Rose’s experience highlights how tests have become less reliable. The government is encouraging people to take less accurate, self-administered rapid antigen tests (RATs), which have largely replaced the more accurate Polymerase Chain Reaction (PCR) tests. When Rose became sick, she initially took three RATs, which all showed a negative result. Convinced that she had COVID, she went to a testing centre and tested positive with a PCR. She said, “I had to fight for [the PCR test], because they kept on trying to put me in the lane to pick up the RAT, and I said: ‘No, the RATs aren’t working.’”

Negative RAT results are now being used to clear people to return to work, including healthcare workers. Rose said this would lead to people unknowingly spreading the virus after receiving a false negative.

RATs can also be difficult for some people to obtain, because people who are not symptomatic need to pay $6 or more for a single test. Rose said it was “pretty gross to monetise something that is a necessity to be able to see whether you are infectious or not.”

Rose said she had voted for the Labour Party, “but concerning COVID, I feel like they’ve made questionable decisions of late.” She said the Ardern government was listening “to a small minority of angry people and not taking into account that they’re supposed to be protecting the citizens of Aotearoa [New Zealand].” She noted that about a month ago, the government denounced protests in Wellington against vaccine mandates and other public health measures, but now it is implementing the protesters’ main demands.

Anti-mandate protesters camped in front of parliament in February 2022. (Credit: Kiwichris, CC BY-SA 4.0 , via Wikimedia Commons)

Until recently, Rose thought that New Zealand had responded well to the pandemic, compared with other parts of the world where millions of people have died. She said her grandparents, who live in Spain, “have been locked in their houses for two years” and “they’ve had friends die; it’s horrible.”

She denounced the unscientific “herd immunity” approach adopted by governments throughout the world—the theory that if COVID infects masses of people, it will cease to be a threat. “That is very dumb, because it’s just going to keep on mutating and killing people,” Rose said. “Even if the next strain is less deadly, there’s still going to be people dying, and I don’t think it’s worth even one person dying when it could be prevented.”

Rose strongly objected to people justifying COVID deaths by comparing the virus to the flu. “People shouldn’t be dying from the flu either,” she said. “To me, that just says that more should be put into healthcare to prevent people dying from the flu, because it is preventable.”

Influenza kills about 500 New Zealanders in a typical year, but this toll dropped to zero during 2020–2021 as a result of the COVID elimination policy.

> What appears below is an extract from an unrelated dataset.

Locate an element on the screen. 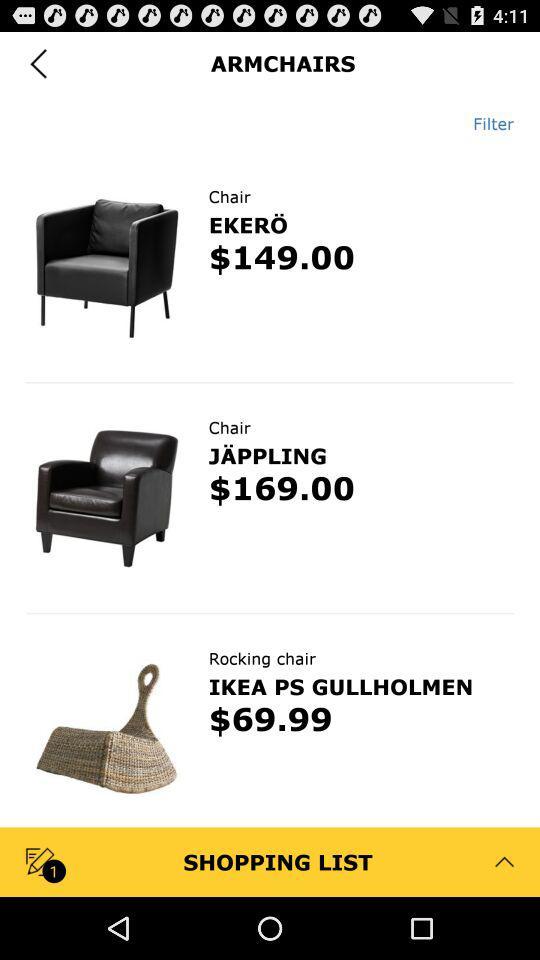 The image size is (540, 960). the item below the rocking chair app is located at coordinates (340, 686).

Experts are warning of a resurgence of flu, alongside COVID, this year. The flu and other respiratory viruses are exacerbated by inequality, including poor-quality housing and uneven access to healthcare.

Rose compared the failure to save lives during the pandemic with the failure to address climate change. Internationally, corporations would often refuse to fund the necessary scientific research and measures to stop global warming and environmental degradation, “because it goes against their agenda.” Similarly, governments had “chosen money over people” during the pandemic.